The liberal conception of human rights, however, suffers from a serious weakness: namely the fact that it is insensitive towards the function of human rights. As Valentini explains, “human rights are a political-legal construct that emerged under particular circumstances and which places constraints primarily on the conduct of states and their officials, rather than on that of individuals” (Valentini 2012a: 576). However, on the liberal perspective this functional reality gets lost as it assumes human rights to be something that exists independently of the relationship between states and individuals. Thus, the liberal perspective regards the implementation of these rights as a moral obligation rather than an illustration of a particular consensus that exists among actors and institutions in international society and which has some function: that is, to define standards of conduct applicable to political arrangements. That the latter instead of the former is the political reality was probably illustrated best by Hannah Arendt’s reflections on the refugees and rejects that have been expelled from their political communities as a consequence of World War II: 

The conception of human rights based upon the assumed existence of a human being as such broke down at the very moment when those who professed to believe in it were for the first time confronted with people who had indeed lost all other qualities and specific relationships – except that they were still human. The world found nothing sacred in the abstract nakedness of being human.

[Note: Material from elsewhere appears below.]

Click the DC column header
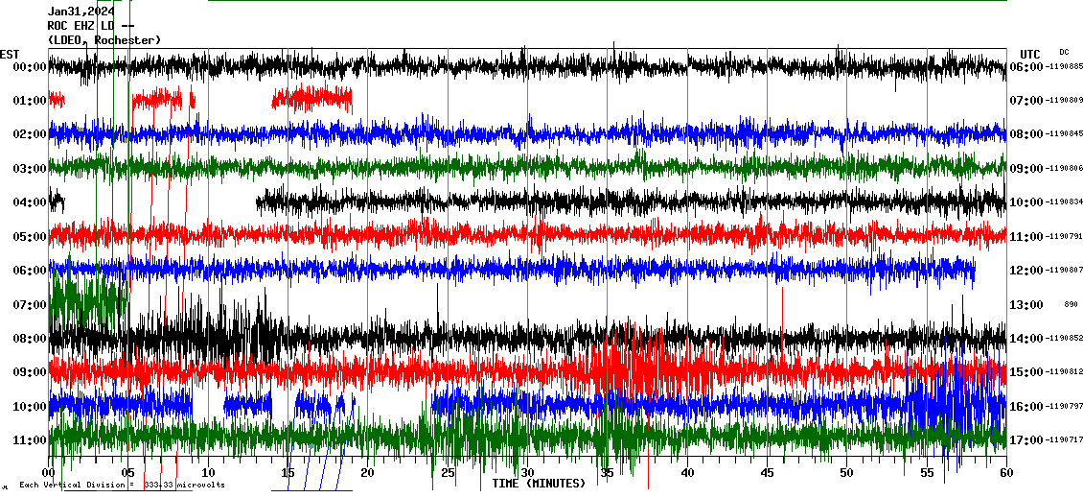1083x498 pixels. [x=1064, y=52]
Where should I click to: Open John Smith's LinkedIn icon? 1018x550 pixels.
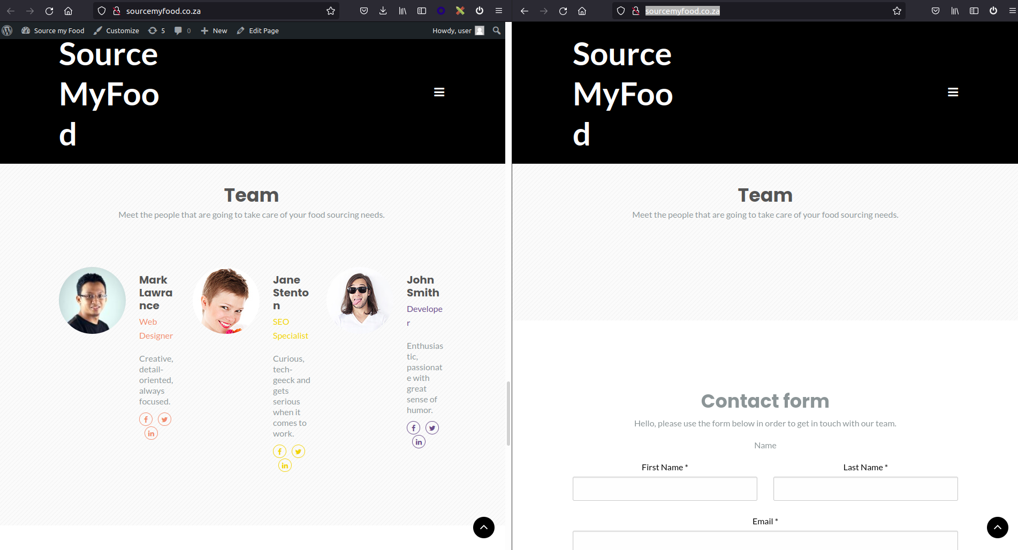point(419,442)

– Hannah Arendt (1951: 299)[8]

Thus, it seems that human rights matter only in the context of political arrangements (such as states) and that individuals are deprived of them once they are failed by these arrangements. This, again, highlights the political reality of human rights (i.e. serving a function) as these rights predominantly matter for the conduct of the state towards its citizens or in the case when a state breaks down or is threatened by civil war. A further illustration of this reality can be provided by the fact that many of the rights postulated by the UDHR have a limited scope that only applies to the territory of the state to which the right holder belongs or in which she resides. The idea of a human right to free elementary education (§26.1 UDHR) or the right to equal access to public service (§21.2 UDHR), for example, only make sense when there exists a state-supported school system and public service. Beyond that, these rights are generally understood as not imposing duties upon foreigners. For example, the right to equal pay for equal work (§23.2 UDHR) does not impose any duty on foreigners to help maintain such equality within some country X or internationally (Pogge 2000: 47-48). Consequently, it is safe to say that the liberal perspective is also an insufficient starting point for considering if states should intervene in the affairs of other states in order to protect human rights as it ignores the reality of human rights in international relations. What is needed is a theory that is sensitive towards this reality and which does not disregard human rights as marginal or insignificant the way realism does. This theory, as I will argue, is constructivism.

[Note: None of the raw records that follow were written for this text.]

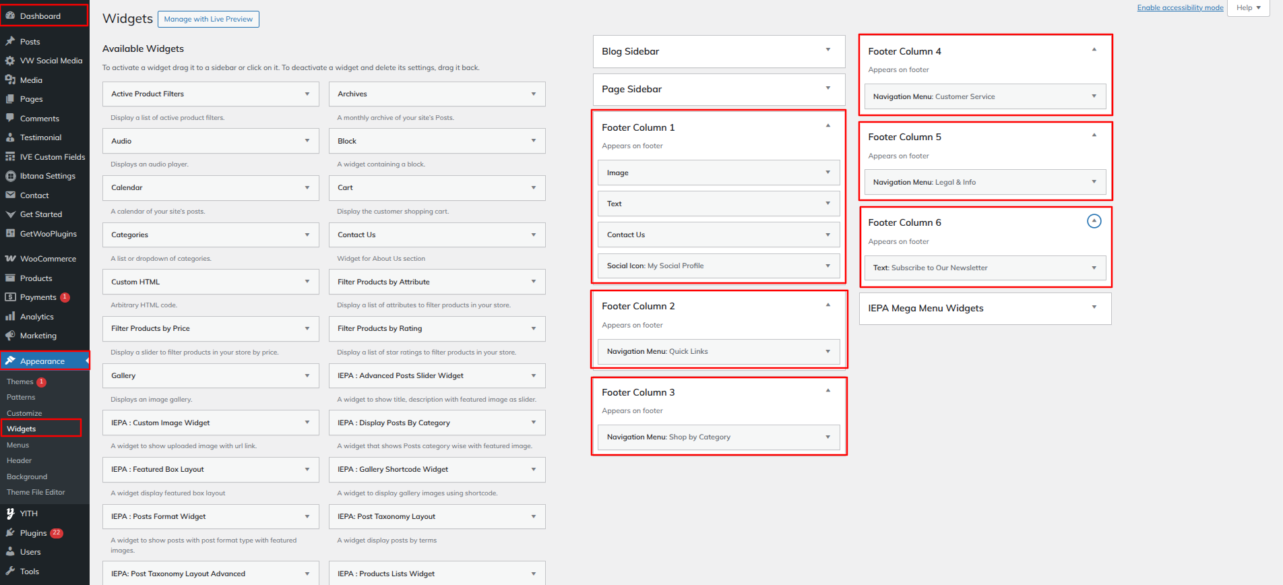This screenshot has width=1283, height=585.
Task: Collapse the Footer Column 6 panel
Action: click(x=1094, y=221)
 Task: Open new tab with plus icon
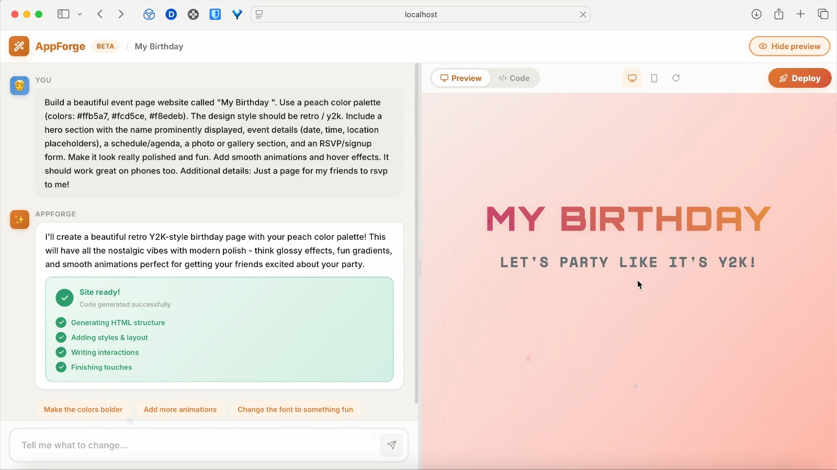[800, 14]
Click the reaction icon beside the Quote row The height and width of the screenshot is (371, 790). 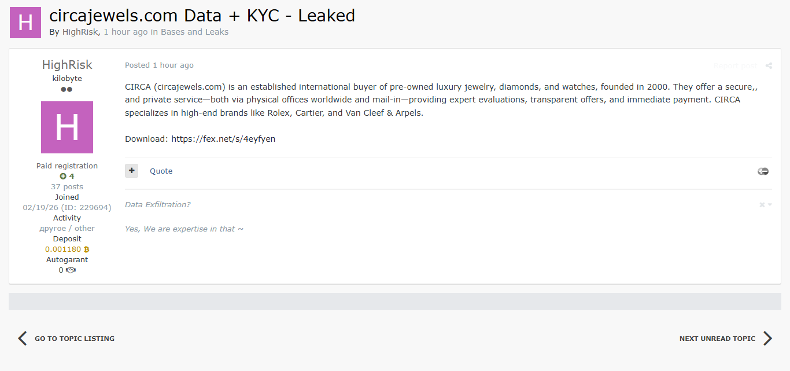[763, 171]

Constructivists perceive of international norms as “shared understandings as to the permissible limits of state action, and an acceptance that conduct should be justified and appraised in terms of that norm” (Wheeler 2002: 30).[9] In this regard, they are viewed as having a social ontological character meaning that they are social rather than natural facts. Accordingly, the application of international norms is regarded as a social construction co-constituted by the members of international society (Kuo 2014: 79). Viewing international politics according to this dynamic is helpful for understanding the development of human rights. Similar to social life, the international realm is constituted by a variety of contending sets of expectations as to how actors ought to behave (Dunne & Hanson 2016: 64). Adopting a terminology created by John Rawls the rules of conduct that are reached despite this disunity can be referred to as an ‘overlapping consensus’. What is meant by this with regard to human rights is that people of different faiths or secular traditions (what Rawls refers to as ‘comprehensive doctrines’) can still and do converge on some common moral values. They thus reach an ‘overlapping consensus’ on a set of human rights even though they disagree on as to which moral theory is the most plausible to ground these rights (Caney 2005: 29; Donnelly 2007). Such consensus then is political rather than moral or religious which means that it is socially constructed rather than “by nature” of human rights itself. Understanding human rights in this sense, constructivists then argue that the inter-state order can be transformed by the social construction of norms (as their acceptance establishes that conduct should be justified and appraised in terms of these norms) and has in fact been transformed in this way by the emergence of a consensus on universal human rights in the form of the UDHR (this will become apparent in the next section) (Dunne & Hanson 2016: 64). Thus, constructivism acknowledges both the fact that human rights are an integral part of international relations and the fact that these rights are, first and foremost, political insofar that they fulfil a function, that is, to define standards of conduct applicable to political arrangements. Having established the political reality of human rights in this way, it is now time to take an in-depth look at sovereignty in order to examine how it relates to the former.

(ii) The co-dependency of human rights and sovereignty

Recall the fact that the political reality of human rights is one of a social construct that is fulfilling a specific function which is defining standards of conduct applicable to political arrangements. Continuing to adopt a constructivist perspective, one can think of sovereignty in the same way.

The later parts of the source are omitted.